Au cœur de cette mobilisation, le PTB et la FGTB incarnent deux voix complémentaires mais convergentes. Raoul Hedebouw, président du Parti du travail de Belgique, a multiplié les interventions ces derniers mois. Le 1er mai, à Bruxelles, il lançait un avertissement clair aux partenaires de la coalition Arizona (MR et Engagés) : « Nous ferons tout pour faire barrage au malus pension et à cette réforme inhumaine. Le mouvement social n’a jamais été aussi fort. Demain, comme aujourd’hui, les travailleurs diront non à l’austérité qui fait payer la crise aux plus modestes pendant que les super-profits et les dépenses militaires explosent. » Le 12 mai, présent dans le cortège, Hedebouw a répété que la pression de la rue avait déjà obligé le gouvernement à reporter certains arbitrages budgétaires. Pour lui, l’austérité n’est pas une fatalité européenne mais un choix politique néolibéral : « Ils veulent nous voler nos pensions, nos salaires indexés, nos services publics. Nous disons : cherchez l’argent là où il est, chez les milliardaires et dans les budgets militaires. »
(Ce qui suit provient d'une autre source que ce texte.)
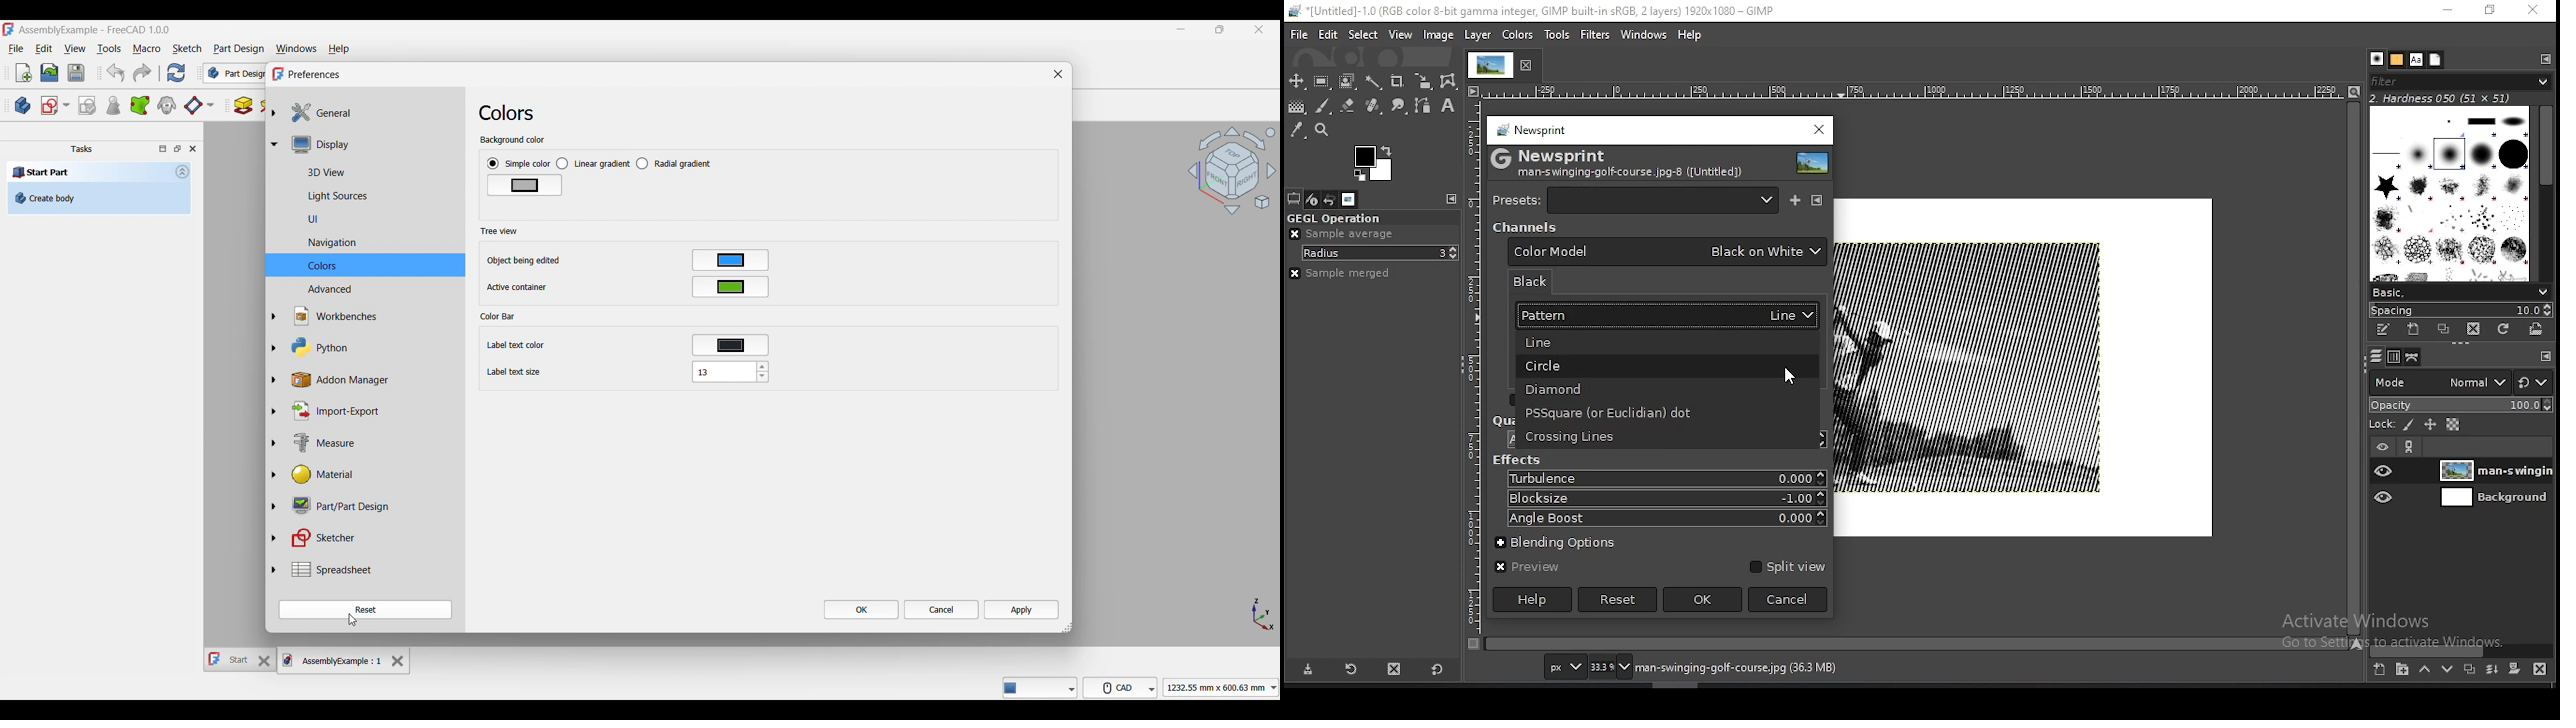  What do you see at coordinates (512, 113) in the screenshot?
I see `Colors` at bounding box center [512, 113].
La FGTB, par la voix de son président Thierry Bodson et de ses responsables, martèle le même message avec une force syndicale massive. « 30 milliards d’austérité à l’horizon 2028, ce n’est plus une cure, c’est un massacre à la tronçonneuse », avait-il déclaré dès 2024, slogan repris en boucle. Le 12 mai, la FGTB insistait : « Nous défendons le pouvoir d’achat, des pensions dignes sans malus, un travail soutenable et des services publics de qualité. Nous n’allons pas payer deux fois : ni pour la crise énergétique, ni pour les dettes du passé, ni pour les guerres. » La confédération socialiste, avec ses affiliés du secteur public (CGSP) et privé (SETCa), souligne que la mobilisation paie : elle a déjà contraint le gouvernement à reculer sur certains « ballons d’essai » comme un saut d’index généralisé ou une hausse massive de la TVA


 

NOTE D'YVAN BALCHOY

 

La Belgique vit sous la coupe conjointe et maléfique de nationalistes flamands et de libéraux du Nord et du sud du pays. La participation d'un parti socialiste du nord du pays n'a pas réussi à détourner notre pays du libéralisme intégral.

C'est la fête pour les gros et moyens revenus, c'est la disette pour les mal payés et surtout les chômeurs exclus souvent des allocations contractuelles pour tomber dans le mal-vivre des CPAS, simple cache-misère  d'un fossé de plus en plus large entre les nantis et le prolétariat qui, quoi qu'on dise, n'a pas disparu de notre plat pays.